Of course we haven't even discussed working on an improvisational concept. So first I'd make sure your scales are totally happening. All of these are found in the New York Guitar Method Volume One. But before you even start that I need you to get Guitar Physiology DVD and send me a video of you playing a C scale from the low F on the E string to high B on high E string up and down using the concepts expressed in the Guitar Physiology DVD. You are going nowhere serious if you don't have good technique. So that has be dealt with first. Then you can start working on the scales and make sure you know all of them. With each scale you want to apply them to Jam Tracks. The Jam Tracks Volume Three would be best for you because it gives you a vamp for every scale you need to know. When you play the scales in the New York Guitar Method Volume One you want to always either use the MetroDrone or a Jam Track in the background as you practice the scale. This will make sure you are hearing the scale properly as you learn it.
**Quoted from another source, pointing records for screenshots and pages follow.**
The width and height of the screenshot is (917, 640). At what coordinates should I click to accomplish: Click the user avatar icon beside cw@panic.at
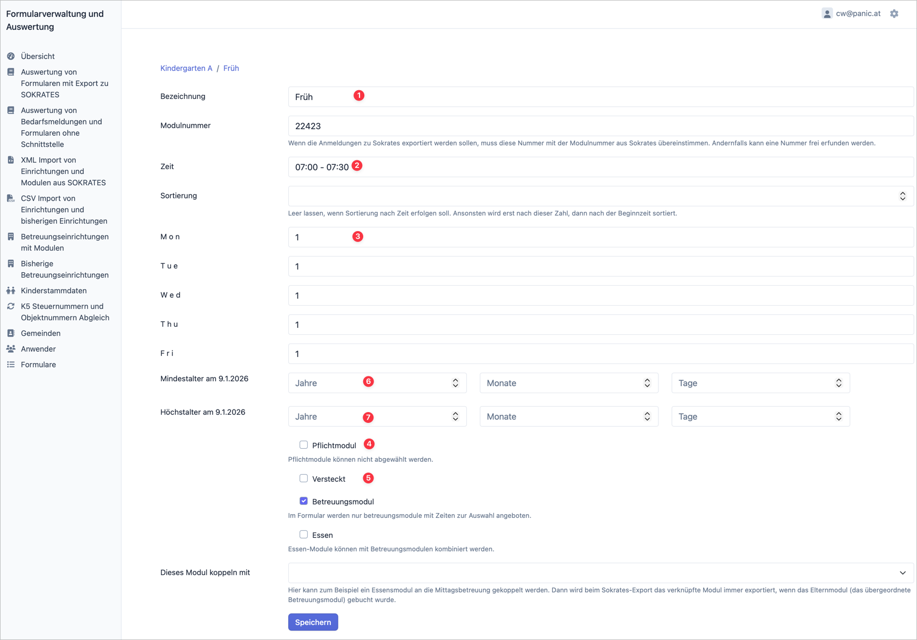coord(826,14)
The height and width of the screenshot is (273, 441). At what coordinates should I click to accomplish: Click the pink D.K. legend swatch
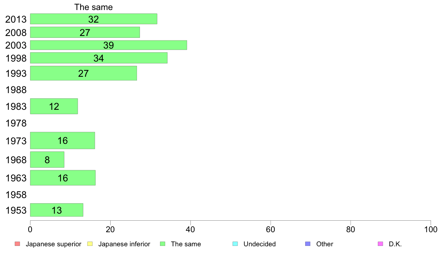pos(380,244)
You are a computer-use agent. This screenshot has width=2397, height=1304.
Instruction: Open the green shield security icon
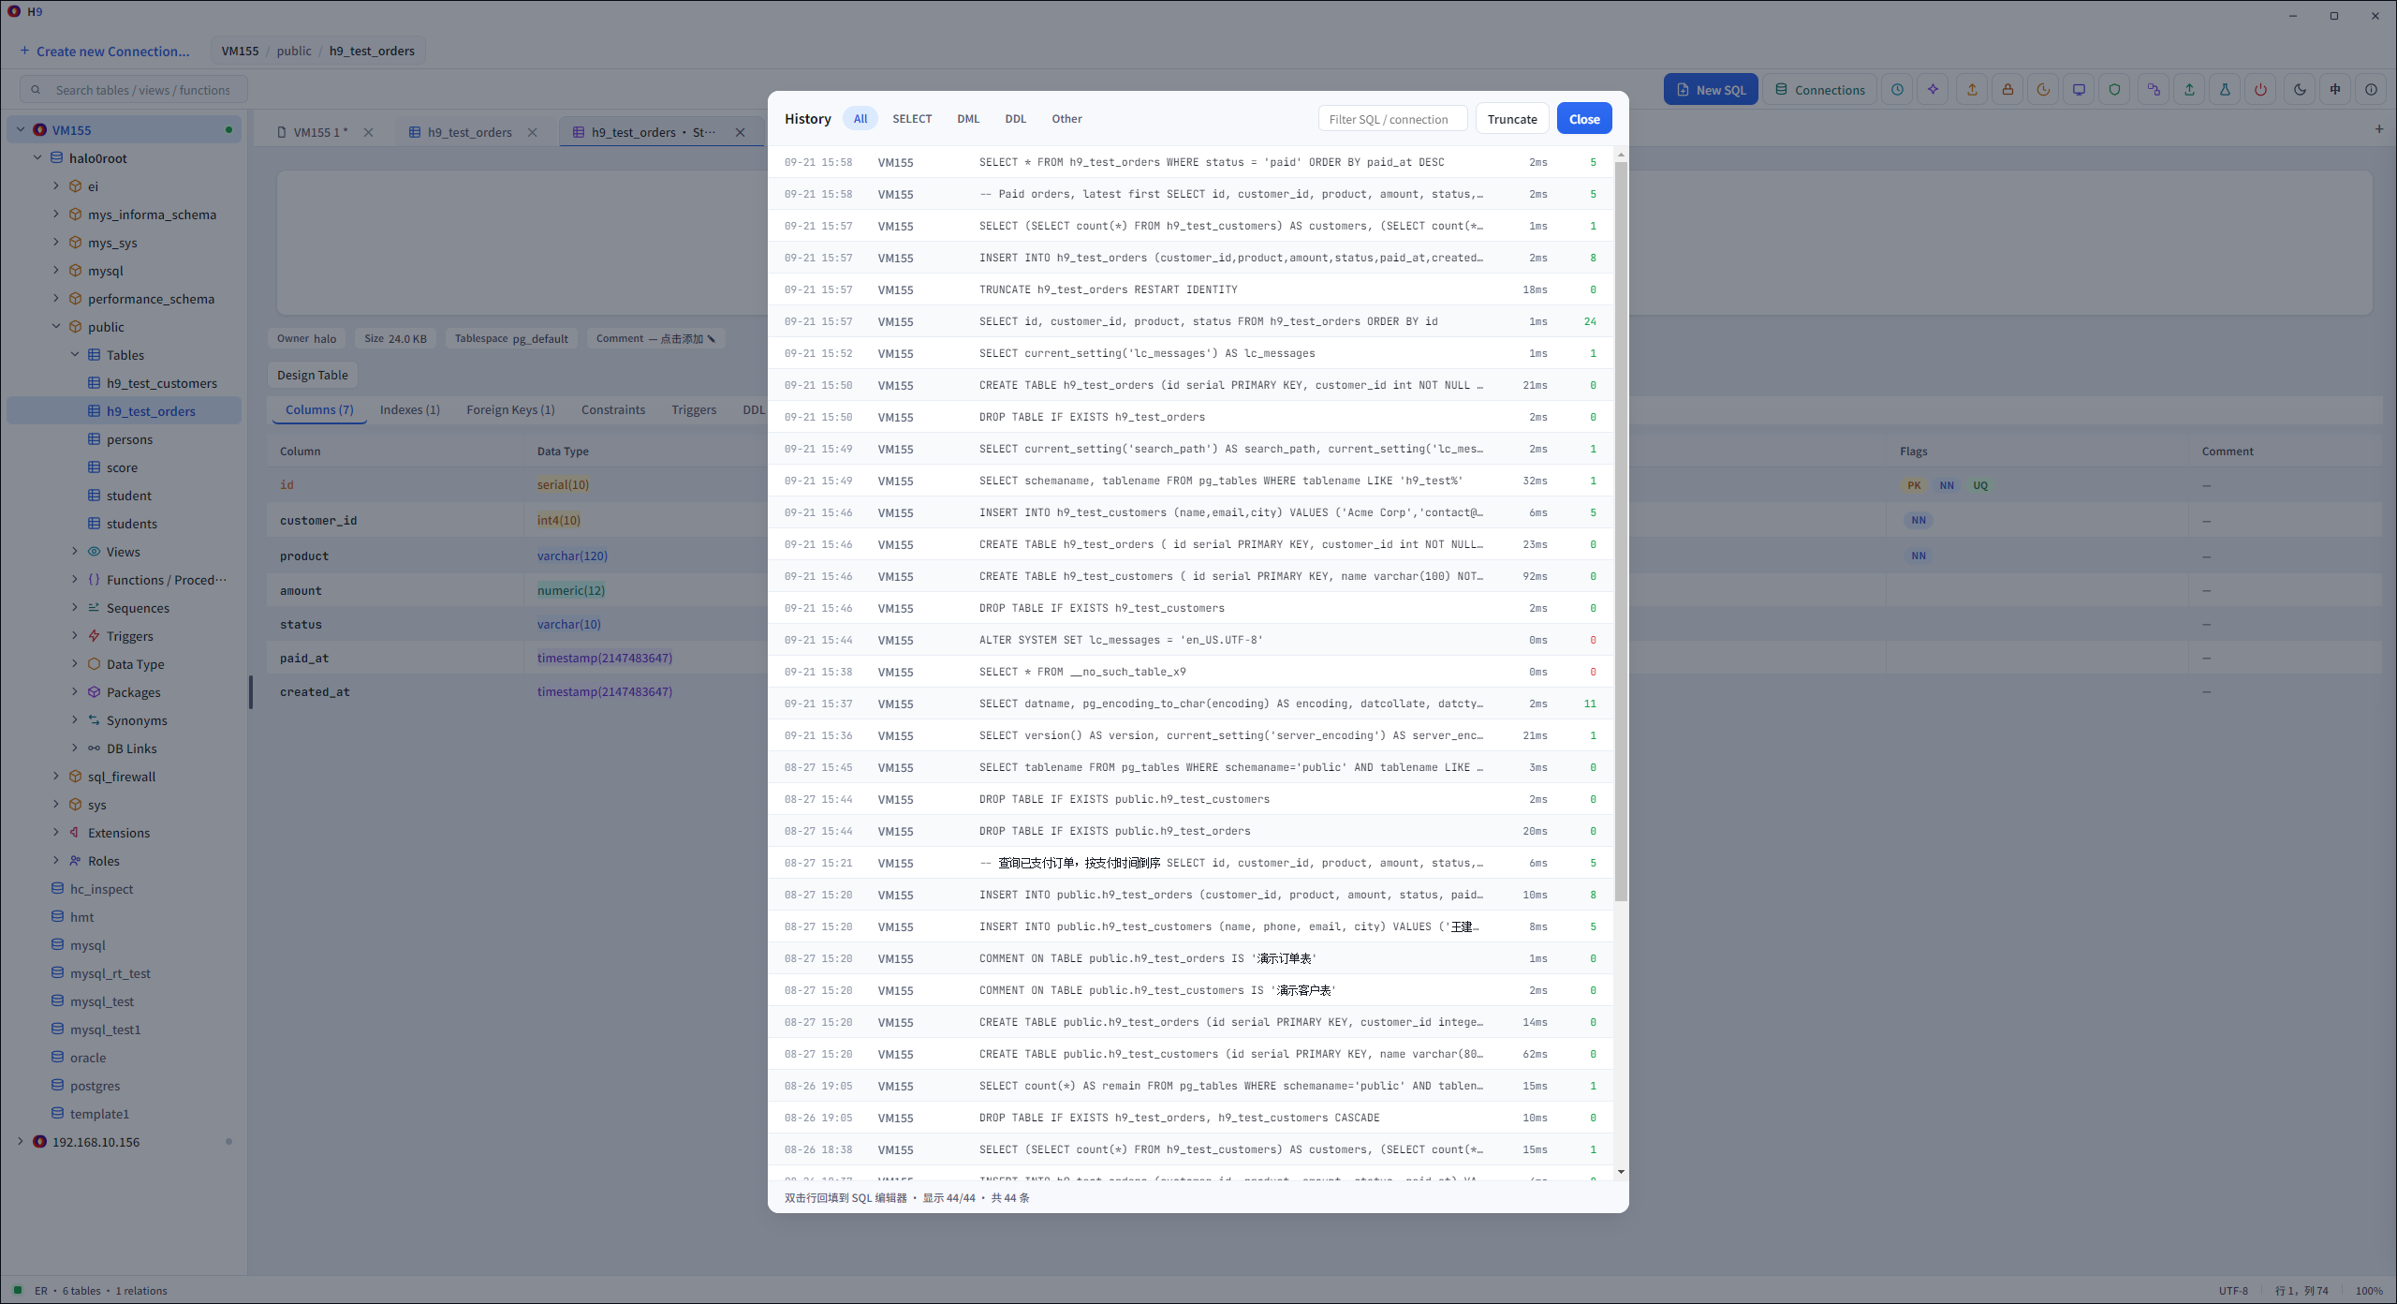(2114, 90)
Scale and Technique practice should be for a minimum of 1/2 hour a day
OK this is a lot of stuff. But you said you wanted to " hear musical ideas in my head (melodic, harmonic and rhythmic) and be able to express them." so what I've presented in what I used to get to my level and what I've used with my students.
Before you jump off the bridge you should consider that you would need at least 2 hours a day to practice all this stuff and an hour or more where you can listen on the way to work or any other downtime when you can use an MP3 player.
The information I've presented is basically what I expect from a freshman college student for their first year of study. So what I'm saying is that this should take about a year to complete. Sometimes students do it in 4 months depending on their previous experience and some times they have serious technique issues and the whole process takes two years or more.